# Requisitos do exercício
Pode copiar literalmente as linhas das entradas abaixo, desde a que contém "Select Convert Video in the sidebar" até o fim das entradas, ambas incluídas? Deixe as imagens de fora da resposta.

◆ ◆ ◆ ◆ ◆

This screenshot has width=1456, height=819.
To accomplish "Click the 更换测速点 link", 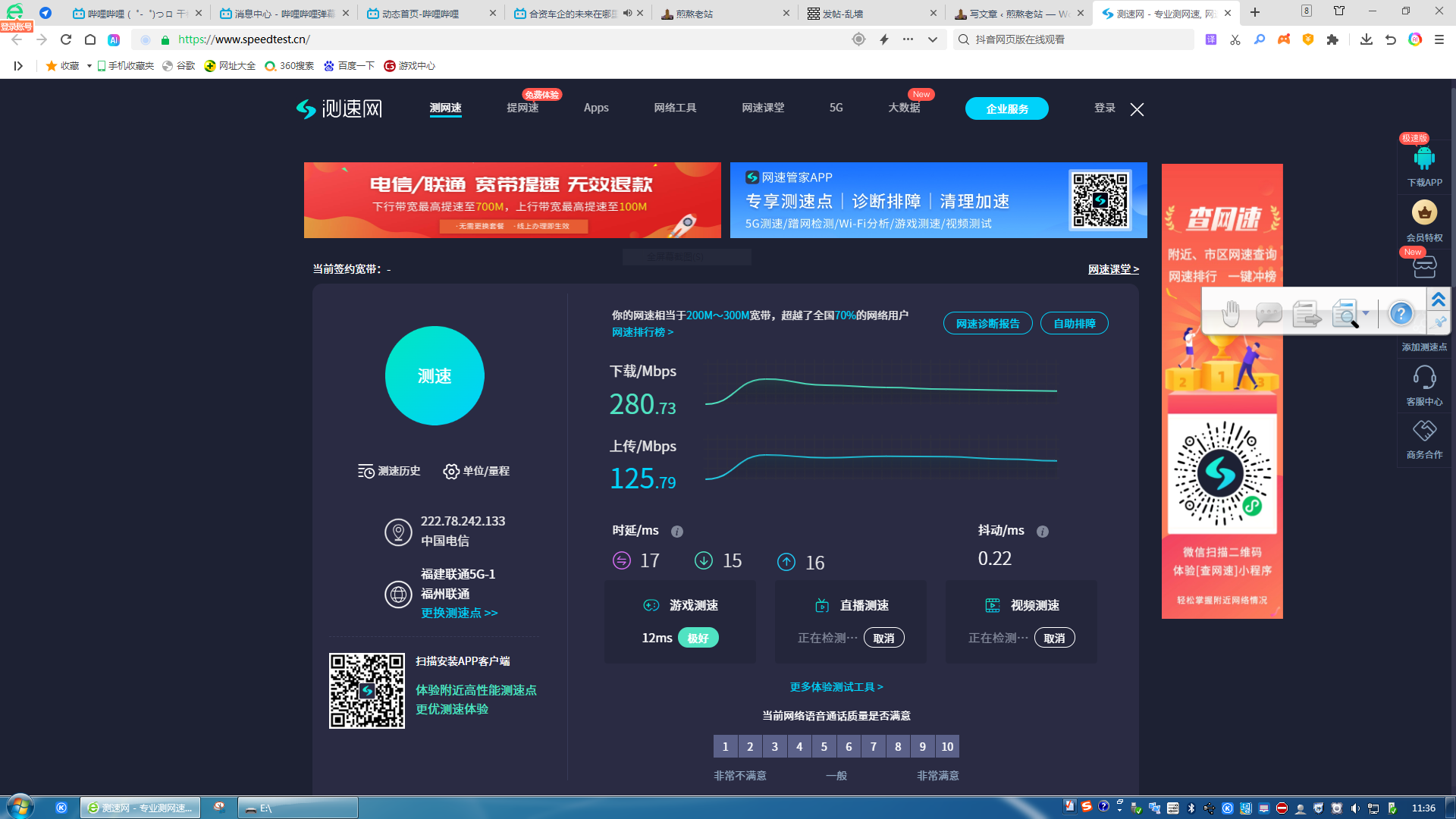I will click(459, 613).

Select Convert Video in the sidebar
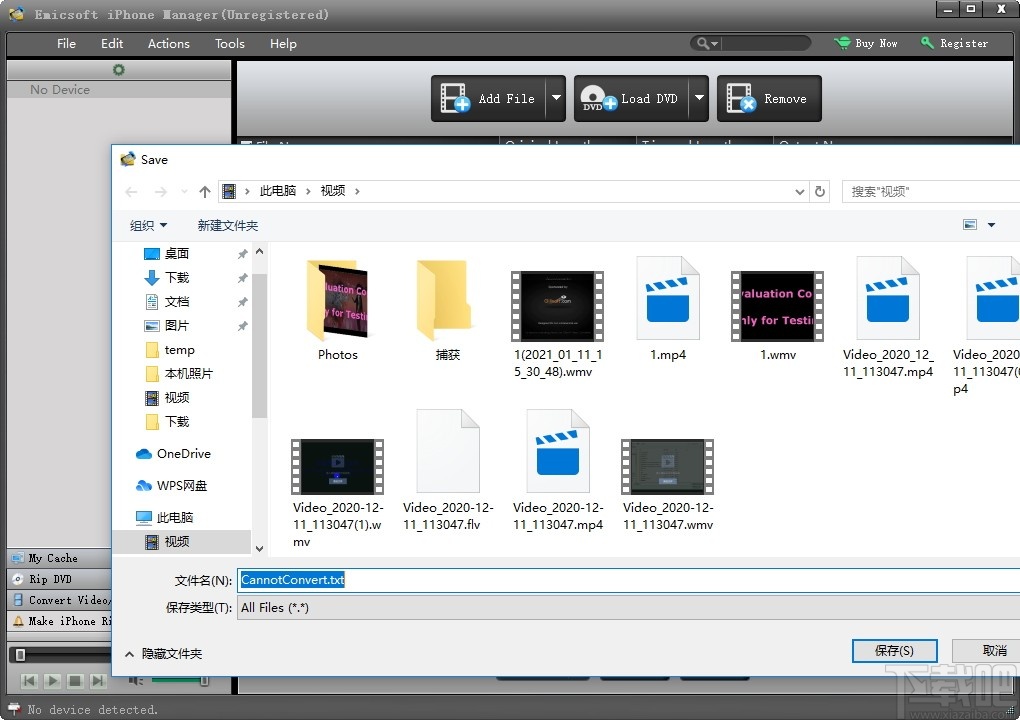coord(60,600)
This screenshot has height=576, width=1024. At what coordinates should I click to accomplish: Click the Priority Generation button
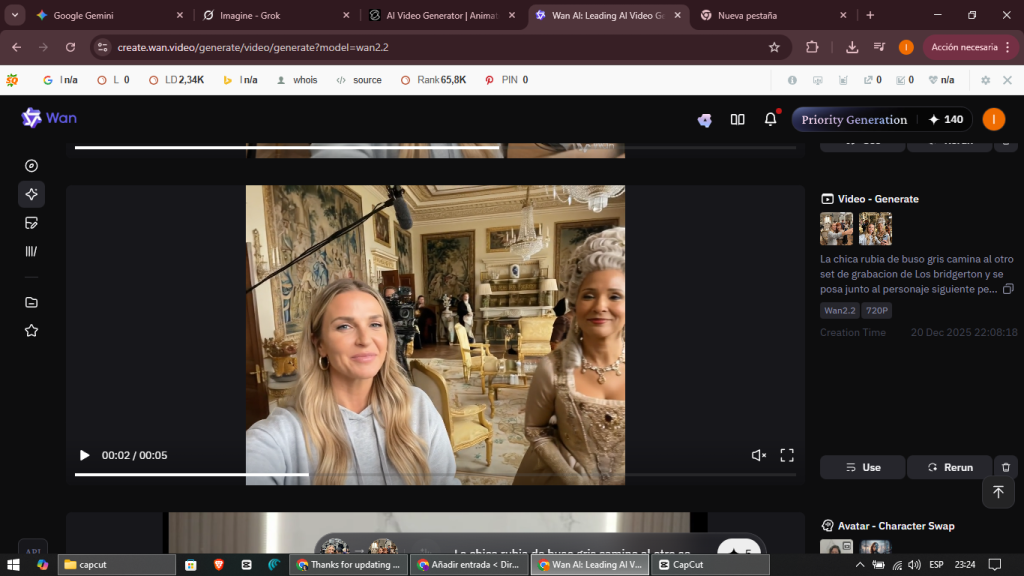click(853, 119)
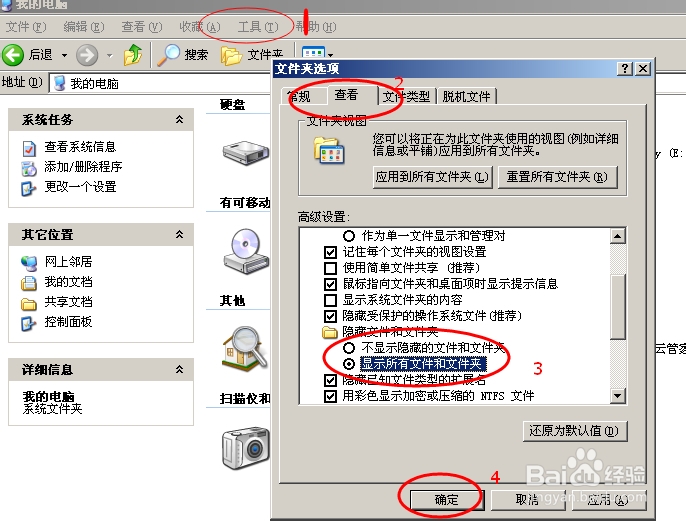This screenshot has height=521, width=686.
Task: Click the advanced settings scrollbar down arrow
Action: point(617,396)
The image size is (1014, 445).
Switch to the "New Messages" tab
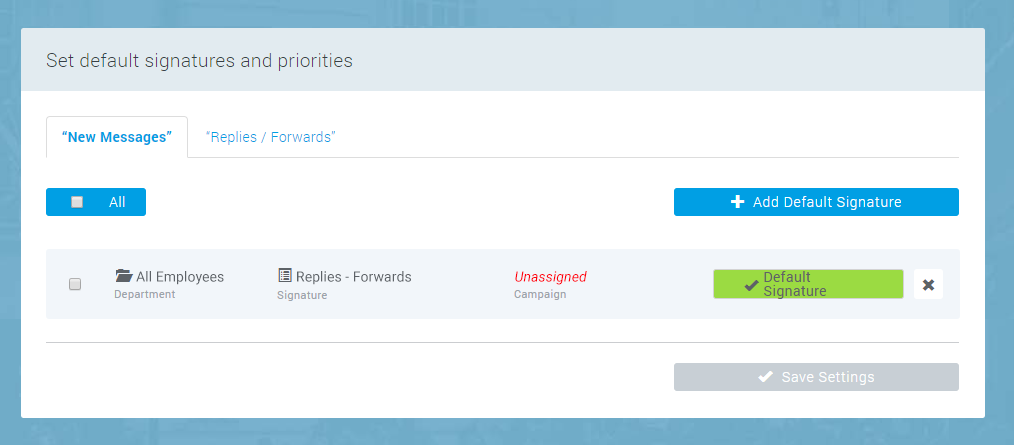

◆ ◆ ◆ ◆ ◆

# A resposta
Select Convert Video in the sidebar
coord(60,600)
This screenshot has height=576, width=1024. At what coordinates should I click to accomplish: Click the Priority Generation button
click(853, 119)
This screenshot has height=521, width=686.
Task: Click the advanced settings scrollbar down arrow
Action: point(617,396)
The image size is (1014, 445).
Switch to the "New Messages" tab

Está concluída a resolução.